Excerpts from UOBKayHian report
Raffles Medical Group (SGX: BSL)
- 2022 profit margins expanded due to strong performance from the Healthcare Services segment
- Raffles Medical is facing a global shortage of healthcare workers
- TCFs will continue to contribute in the near term
- Increased contributions are expected as China operations pick up steam.
With tailwinds and currently trading at attractive valuations, we maintain BUY. Target price: S$1.90.
Outperformance from Healthcare Services
Despite tapering COVID-19-related activities, Raffles Medical Group (RFMD) noted that the increase in 2022 profit margin for the Healthcare Services segment was led by better operating leverage due to higher volume of operations in 2022.

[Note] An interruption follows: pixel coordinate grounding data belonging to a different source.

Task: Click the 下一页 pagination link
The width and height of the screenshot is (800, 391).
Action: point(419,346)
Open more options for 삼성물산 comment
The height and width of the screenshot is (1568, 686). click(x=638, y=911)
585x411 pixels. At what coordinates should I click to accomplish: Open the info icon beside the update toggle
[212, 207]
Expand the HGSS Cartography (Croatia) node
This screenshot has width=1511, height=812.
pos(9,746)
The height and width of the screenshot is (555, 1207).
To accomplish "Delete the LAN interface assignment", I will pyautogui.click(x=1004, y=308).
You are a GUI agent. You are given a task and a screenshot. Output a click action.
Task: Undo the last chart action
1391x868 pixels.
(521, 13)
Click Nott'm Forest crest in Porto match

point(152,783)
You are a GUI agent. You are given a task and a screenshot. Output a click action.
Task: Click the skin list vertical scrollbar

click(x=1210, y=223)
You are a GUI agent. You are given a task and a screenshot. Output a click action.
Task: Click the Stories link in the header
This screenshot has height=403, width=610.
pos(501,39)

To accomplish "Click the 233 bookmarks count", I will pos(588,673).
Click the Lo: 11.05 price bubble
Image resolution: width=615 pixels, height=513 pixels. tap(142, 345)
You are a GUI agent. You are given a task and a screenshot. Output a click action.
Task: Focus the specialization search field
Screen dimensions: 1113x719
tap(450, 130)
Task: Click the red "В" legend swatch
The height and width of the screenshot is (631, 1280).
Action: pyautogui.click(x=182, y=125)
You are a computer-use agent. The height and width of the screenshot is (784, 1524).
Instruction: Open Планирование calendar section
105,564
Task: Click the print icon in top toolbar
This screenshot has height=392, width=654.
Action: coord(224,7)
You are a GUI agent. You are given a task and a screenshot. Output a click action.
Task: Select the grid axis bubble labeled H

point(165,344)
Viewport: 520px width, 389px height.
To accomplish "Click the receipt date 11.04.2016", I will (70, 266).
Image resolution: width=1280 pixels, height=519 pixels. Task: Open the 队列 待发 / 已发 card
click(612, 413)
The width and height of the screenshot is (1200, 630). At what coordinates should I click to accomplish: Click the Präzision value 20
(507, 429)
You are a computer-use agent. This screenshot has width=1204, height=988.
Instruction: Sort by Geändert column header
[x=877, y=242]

However, the group expects margins to taper off to historical norms moving forward. This is in line with our expectations. RFMD had an exceptionally high margin of 63.1% in 2022 due to annual cost savings of S$67m yoy.
With domestic inflationary pressures and a shortage of nurses in Singapore, we expect staff costs to inch back up to the historical average of 50% from 45%.
Raffles Medical is coping with inflationary pressure
Facing a global shortage in healthcare personnel coupled with salary inflation, RFMD believes that the group will face inflationary cost push
This is in line with expectations and we believe the implemented price increases in 2022 will help to mitigate the expected increases in manpower costs.
Also, in our view, with the tapering of some lower-margin COVID-19 services, better operating leverage and cost efficiencies, a more favourable revenue mix may help soften the decline in margins.
TCFs still as important
Shareholders raised queries about the growth prospects of RFMD’s transitional care facilities (TCF), with the group stating that TCFs continue to assist the government in freeing up space in public hospitals given the ongoing bed crunch.
With the Singapore government’s renewed focus on TCFs, RFMD mentioned that TCFs could continue to play an important part in Singapore’s healthcare system but also shared that TCFs were not a targeted growth area.
This was expected as, from our standpoint, TCFs still face a regulatory risk whereby the government may deem them redundant.
However, Singapore’s health minister mentioned that TCFs would be retained and become “a medium- or even long-term feature of our healthcare system”, making the redundancy of TCFs unlikely.
Although COVID-19 has become endemic in Singapore, TCFs still function as step-down care facilities which play a vital part in the domestic healthcare system.
Furthermore, with an upcoming TCF tender in the west, winning the tender to operate a second TCF would help boost RFMD’s 2023-24 net profit significantly, given that the current TCF contributes around 35% of 2022 operating profit based on our calculations.
Raffles Medical Valuation
Maintain BUY with an unchanged PE-based target price of S$1.90, pegged to an unchanged 26x 2023F PE, -0.5SD to RFMD’s long-term average mean PE.
Backed by favourable tailwinds, we like RFMD for its cheap 2023F PE valuation (18.2x) compared to regional peers (35.4x).